> **LISTED ENTRIES**
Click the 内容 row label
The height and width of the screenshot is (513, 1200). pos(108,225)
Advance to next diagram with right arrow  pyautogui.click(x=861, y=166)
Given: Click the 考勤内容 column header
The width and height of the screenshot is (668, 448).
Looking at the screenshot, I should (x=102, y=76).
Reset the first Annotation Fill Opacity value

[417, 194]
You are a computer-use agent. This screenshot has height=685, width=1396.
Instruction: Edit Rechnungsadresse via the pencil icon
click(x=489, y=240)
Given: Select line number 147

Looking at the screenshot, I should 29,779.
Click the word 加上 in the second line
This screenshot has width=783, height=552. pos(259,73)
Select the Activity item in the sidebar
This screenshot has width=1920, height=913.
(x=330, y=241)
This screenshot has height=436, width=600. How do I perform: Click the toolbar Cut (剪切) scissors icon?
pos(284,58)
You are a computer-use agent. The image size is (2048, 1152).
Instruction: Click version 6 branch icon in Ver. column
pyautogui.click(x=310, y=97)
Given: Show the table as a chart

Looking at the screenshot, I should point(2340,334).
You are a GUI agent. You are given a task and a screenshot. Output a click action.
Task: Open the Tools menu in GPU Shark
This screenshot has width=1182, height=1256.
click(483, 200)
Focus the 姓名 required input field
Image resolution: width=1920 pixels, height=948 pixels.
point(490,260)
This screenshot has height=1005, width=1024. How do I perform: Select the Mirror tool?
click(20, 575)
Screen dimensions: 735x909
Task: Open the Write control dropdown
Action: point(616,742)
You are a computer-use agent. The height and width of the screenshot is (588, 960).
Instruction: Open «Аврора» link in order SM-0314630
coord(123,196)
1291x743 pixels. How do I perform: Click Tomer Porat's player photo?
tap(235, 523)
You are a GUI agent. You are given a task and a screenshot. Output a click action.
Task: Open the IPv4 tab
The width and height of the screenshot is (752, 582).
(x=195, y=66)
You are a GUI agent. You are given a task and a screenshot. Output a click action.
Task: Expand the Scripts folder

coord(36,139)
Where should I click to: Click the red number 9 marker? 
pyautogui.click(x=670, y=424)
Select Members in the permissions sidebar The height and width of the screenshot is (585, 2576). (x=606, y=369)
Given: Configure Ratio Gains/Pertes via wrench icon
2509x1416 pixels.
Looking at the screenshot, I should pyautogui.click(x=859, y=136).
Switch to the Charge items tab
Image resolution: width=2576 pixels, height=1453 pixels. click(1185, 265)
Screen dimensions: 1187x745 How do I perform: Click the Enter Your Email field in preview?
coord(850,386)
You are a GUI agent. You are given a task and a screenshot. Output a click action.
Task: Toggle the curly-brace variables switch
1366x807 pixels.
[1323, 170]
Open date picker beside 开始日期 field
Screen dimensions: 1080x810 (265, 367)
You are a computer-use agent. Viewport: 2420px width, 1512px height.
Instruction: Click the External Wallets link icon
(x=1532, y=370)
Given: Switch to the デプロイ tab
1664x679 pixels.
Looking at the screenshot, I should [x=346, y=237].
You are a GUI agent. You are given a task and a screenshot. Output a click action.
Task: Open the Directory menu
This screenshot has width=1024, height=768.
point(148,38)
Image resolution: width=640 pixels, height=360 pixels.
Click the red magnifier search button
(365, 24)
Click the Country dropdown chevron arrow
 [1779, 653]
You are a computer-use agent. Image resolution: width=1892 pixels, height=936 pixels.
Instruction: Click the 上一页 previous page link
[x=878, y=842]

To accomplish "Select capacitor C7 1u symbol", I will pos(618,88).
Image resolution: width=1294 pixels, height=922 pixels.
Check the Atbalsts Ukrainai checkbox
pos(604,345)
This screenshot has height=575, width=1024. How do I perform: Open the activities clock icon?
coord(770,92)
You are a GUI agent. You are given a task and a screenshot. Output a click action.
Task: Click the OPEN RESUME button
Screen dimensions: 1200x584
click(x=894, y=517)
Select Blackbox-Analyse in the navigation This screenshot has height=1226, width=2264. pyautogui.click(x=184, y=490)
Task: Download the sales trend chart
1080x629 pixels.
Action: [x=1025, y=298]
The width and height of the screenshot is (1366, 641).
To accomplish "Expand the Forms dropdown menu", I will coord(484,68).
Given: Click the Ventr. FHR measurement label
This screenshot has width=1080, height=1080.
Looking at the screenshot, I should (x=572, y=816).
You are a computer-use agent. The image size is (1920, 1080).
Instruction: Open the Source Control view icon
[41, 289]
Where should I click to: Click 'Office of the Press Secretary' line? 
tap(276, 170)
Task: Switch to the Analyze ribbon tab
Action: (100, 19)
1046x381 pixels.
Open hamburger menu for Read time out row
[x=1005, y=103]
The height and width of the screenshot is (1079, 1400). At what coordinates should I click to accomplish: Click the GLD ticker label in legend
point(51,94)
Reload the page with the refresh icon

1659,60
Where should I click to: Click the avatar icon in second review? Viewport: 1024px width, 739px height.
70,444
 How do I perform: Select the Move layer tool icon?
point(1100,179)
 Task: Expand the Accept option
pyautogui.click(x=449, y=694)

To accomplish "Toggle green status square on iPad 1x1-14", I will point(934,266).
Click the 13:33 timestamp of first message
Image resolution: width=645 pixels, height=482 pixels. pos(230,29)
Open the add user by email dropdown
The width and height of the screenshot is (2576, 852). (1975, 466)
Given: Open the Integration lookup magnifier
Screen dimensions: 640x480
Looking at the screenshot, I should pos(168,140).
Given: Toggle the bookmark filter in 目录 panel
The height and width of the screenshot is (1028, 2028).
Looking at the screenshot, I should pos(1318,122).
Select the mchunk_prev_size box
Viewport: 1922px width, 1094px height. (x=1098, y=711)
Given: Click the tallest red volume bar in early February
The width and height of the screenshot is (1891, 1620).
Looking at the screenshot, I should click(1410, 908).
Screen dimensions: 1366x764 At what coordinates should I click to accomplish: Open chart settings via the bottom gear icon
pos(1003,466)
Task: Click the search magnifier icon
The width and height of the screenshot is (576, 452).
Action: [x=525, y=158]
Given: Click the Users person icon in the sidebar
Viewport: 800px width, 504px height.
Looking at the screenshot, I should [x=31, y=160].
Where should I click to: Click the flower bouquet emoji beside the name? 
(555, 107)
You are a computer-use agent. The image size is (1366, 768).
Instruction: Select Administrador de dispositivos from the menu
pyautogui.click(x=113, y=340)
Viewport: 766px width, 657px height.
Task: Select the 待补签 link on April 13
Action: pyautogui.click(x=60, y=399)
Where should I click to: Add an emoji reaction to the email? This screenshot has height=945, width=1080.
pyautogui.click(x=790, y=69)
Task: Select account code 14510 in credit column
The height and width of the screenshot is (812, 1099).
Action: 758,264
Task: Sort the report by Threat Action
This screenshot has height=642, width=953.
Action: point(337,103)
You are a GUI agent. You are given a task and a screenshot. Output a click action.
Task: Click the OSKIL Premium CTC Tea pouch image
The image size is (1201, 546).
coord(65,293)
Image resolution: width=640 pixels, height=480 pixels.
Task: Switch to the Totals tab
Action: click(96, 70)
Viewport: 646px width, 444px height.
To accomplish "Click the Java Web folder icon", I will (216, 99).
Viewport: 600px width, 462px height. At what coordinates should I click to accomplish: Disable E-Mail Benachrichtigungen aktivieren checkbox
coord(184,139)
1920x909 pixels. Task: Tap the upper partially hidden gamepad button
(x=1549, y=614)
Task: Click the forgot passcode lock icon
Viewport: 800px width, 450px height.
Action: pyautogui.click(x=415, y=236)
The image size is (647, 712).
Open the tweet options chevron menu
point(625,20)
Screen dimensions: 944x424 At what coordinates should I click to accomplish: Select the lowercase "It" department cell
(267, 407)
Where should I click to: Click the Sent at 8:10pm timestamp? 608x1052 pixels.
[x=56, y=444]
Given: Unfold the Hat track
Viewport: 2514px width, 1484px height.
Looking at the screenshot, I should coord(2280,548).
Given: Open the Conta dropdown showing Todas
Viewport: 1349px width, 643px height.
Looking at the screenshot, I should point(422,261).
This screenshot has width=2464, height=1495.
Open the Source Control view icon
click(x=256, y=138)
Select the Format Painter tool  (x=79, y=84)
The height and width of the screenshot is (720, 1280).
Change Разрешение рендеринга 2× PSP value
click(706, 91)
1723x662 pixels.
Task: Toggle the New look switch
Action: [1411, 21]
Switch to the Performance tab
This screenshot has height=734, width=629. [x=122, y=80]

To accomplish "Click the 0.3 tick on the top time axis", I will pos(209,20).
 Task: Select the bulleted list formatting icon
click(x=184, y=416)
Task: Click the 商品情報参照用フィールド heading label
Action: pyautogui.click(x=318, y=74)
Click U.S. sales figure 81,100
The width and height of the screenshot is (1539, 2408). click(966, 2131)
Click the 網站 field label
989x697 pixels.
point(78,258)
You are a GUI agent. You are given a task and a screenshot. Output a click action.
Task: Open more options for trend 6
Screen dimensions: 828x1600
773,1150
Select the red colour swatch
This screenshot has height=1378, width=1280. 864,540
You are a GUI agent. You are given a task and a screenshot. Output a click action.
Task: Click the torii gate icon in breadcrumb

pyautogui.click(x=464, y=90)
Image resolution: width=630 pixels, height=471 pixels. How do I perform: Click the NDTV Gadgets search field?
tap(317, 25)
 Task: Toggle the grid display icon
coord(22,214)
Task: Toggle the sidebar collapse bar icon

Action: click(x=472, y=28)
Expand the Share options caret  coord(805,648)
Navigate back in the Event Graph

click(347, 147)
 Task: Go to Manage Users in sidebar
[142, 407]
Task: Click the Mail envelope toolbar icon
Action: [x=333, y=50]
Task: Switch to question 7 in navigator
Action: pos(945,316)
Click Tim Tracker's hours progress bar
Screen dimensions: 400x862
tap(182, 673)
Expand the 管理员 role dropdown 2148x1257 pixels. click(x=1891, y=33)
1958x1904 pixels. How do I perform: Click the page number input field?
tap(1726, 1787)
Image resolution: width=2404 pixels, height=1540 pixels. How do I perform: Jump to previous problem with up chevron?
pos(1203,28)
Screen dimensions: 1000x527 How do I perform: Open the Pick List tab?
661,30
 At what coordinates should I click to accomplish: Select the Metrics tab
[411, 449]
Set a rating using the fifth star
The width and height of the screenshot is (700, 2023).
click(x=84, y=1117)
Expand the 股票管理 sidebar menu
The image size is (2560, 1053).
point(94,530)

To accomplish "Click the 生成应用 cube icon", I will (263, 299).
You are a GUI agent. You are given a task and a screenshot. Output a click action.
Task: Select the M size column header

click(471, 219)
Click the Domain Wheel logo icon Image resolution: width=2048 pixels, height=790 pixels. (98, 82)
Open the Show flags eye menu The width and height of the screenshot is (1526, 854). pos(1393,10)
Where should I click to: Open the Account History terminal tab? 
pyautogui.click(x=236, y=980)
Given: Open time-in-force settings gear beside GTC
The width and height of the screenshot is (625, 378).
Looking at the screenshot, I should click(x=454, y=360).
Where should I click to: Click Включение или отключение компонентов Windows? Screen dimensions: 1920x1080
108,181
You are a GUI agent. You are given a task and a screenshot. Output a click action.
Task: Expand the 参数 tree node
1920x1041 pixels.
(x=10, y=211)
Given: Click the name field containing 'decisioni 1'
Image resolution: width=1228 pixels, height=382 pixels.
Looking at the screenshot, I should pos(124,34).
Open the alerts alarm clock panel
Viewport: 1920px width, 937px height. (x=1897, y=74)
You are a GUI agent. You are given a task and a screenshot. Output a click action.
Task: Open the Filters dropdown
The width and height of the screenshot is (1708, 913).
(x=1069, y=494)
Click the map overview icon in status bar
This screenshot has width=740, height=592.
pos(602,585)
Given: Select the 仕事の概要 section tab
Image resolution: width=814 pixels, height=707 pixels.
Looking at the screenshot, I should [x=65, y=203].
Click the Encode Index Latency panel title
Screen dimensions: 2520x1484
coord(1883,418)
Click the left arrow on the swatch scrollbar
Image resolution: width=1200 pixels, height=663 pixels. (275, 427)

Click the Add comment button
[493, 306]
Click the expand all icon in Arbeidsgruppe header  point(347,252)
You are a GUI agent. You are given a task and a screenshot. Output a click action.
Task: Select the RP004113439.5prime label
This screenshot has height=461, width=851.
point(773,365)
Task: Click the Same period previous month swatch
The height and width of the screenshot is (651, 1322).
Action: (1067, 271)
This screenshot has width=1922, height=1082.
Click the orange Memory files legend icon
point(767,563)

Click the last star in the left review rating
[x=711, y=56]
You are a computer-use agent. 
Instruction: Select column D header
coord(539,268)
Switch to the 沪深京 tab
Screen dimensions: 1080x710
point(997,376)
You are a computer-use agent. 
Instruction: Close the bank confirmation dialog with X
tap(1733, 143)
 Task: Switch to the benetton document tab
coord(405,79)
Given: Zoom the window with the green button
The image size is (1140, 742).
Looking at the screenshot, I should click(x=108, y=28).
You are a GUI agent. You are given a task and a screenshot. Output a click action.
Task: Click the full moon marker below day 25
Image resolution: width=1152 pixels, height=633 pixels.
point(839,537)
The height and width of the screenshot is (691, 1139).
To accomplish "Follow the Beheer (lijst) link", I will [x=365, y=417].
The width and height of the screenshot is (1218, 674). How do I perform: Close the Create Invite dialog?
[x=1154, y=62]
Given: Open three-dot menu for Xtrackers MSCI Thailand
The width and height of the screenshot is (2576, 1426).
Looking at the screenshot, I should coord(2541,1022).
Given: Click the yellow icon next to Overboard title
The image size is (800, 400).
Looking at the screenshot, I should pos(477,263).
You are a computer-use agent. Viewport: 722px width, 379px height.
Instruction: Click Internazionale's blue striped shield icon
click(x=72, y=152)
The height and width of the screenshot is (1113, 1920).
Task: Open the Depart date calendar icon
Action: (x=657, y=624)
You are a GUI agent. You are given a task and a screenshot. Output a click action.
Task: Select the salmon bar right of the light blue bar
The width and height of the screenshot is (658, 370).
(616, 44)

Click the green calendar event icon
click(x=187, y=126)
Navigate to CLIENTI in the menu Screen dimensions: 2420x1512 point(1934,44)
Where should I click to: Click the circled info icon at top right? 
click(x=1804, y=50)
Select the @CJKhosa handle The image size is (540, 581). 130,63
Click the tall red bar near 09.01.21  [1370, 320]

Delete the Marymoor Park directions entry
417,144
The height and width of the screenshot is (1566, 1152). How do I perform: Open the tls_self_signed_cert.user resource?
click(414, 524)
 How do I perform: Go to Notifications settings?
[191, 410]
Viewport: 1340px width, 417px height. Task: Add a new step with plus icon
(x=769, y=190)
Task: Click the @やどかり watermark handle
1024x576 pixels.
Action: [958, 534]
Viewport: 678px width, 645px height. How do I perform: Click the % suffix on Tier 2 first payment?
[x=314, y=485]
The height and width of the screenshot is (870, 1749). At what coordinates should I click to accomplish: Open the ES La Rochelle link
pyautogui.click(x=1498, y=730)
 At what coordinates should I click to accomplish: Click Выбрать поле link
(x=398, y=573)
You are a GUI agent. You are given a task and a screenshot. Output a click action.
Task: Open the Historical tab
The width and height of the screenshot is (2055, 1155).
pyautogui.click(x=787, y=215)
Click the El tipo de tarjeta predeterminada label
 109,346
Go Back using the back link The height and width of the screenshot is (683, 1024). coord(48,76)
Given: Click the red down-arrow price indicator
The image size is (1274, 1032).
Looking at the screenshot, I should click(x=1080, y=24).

> **PROBLEM REQUIREMENTS**
Extract every line of the records that contains the string "trend".

> **WRITTEN RESPONSE**
Task: Download the sales trend chart
Task: Open more options for trend 6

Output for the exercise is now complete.